### INSTRUCTIONS FOR THE TASK
Below are records; reproduce exactly the lines from the one that has "Open @360奇酷手机 mention in quoted post" through the one that has "Tap the grinning", ends included, and nothing more.

Collected data entries:

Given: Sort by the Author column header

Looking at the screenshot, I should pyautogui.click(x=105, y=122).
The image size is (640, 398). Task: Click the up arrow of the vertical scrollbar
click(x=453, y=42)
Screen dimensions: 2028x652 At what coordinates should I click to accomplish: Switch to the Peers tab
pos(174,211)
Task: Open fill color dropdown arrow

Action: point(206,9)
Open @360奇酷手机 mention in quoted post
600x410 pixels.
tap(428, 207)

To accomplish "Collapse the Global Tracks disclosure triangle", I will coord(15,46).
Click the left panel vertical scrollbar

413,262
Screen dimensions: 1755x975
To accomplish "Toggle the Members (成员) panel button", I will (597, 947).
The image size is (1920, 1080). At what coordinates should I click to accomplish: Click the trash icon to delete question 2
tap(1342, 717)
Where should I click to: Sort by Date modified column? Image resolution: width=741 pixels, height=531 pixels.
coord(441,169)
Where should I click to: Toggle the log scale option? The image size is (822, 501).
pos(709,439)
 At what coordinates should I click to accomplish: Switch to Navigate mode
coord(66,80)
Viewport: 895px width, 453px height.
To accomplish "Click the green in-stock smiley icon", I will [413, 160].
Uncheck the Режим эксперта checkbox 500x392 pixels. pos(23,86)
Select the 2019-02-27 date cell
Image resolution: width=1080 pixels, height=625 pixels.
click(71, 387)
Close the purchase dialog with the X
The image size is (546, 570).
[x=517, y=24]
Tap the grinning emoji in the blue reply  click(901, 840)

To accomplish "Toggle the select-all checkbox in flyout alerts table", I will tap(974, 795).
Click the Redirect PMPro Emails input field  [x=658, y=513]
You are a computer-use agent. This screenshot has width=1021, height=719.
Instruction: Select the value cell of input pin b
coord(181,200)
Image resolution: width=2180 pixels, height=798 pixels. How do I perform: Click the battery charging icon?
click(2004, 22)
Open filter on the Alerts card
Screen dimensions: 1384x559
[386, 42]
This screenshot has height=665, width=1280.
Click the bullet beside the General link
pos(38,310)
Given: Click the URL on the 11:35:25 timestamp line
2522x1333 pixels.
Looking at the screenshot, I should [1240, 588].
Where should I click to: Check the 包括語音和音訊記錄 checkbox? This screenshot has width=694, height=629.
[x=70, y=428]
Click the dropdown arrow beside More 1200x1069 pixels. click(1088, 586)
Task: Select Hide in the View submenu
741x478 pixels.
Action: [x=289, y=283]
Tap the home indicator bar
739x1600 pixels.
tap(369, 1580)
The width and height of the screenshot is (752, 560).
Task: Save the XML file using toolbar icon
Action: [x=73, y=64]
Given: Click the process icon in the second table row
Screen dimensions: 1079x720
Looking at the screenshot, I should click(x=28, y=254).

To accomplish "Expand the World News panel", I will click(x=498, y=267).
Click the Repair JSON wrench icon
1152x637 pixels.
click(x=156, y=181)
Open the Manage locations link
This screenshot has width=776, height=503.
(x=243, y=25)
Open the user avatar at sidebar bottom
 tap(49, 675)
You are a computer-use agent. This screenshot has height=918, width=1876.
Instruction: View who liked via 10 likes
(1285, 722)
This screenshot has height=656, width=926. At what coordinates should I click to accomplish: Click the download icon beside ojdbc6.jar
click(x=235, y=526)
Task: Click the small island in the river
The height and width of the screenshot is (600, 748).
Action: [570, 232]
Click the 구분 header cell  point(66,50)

### ANSWER BELOW
Open @360奇酷手机 mention in quoted post
600x410 pixels.
tap(428, 207)

To accomplish "Collapse the Global Tracks disclosure triangle", I will coord(15,46).
Click the left panel vertical scrollbar

413,262
Screen dimensions: 1755x975
To accomplish "Toggle the Members (成员) panel button", I will (597, 947).
The image size is (1920, 1080). At what coordinates should I click to accomplish: Click the trash icon to delete question 2
tap(1342, 717)
Where should I click to: Sort by Date modified column? Image resolution: width=741 pixels, height=531 pixels.
coord(441,169)
Where should I click to: Toggle the log scale option? The image size is (822, 501).
pos(709,439)
 At what coordinates should I click to accomplish: Switch to Navigate mode
coord(66,80)
Viewport: 895px width, 453px height.
To accomplish "Click the green in-stock smiley icon", I will [413, 160].
Uncheck the Режим эксперта checkbox 500x392 pixels. pos(23,86)
Select the 2019-02-27 date cell
Image resolution: width=1080 pixels, height=625 pixels.
click(71, 387)
Close the purchase dialog with the X
The image size is (546, 570).
[x=517, y=24]
Tap the grinning emoji in the blue reply  click(901, 840)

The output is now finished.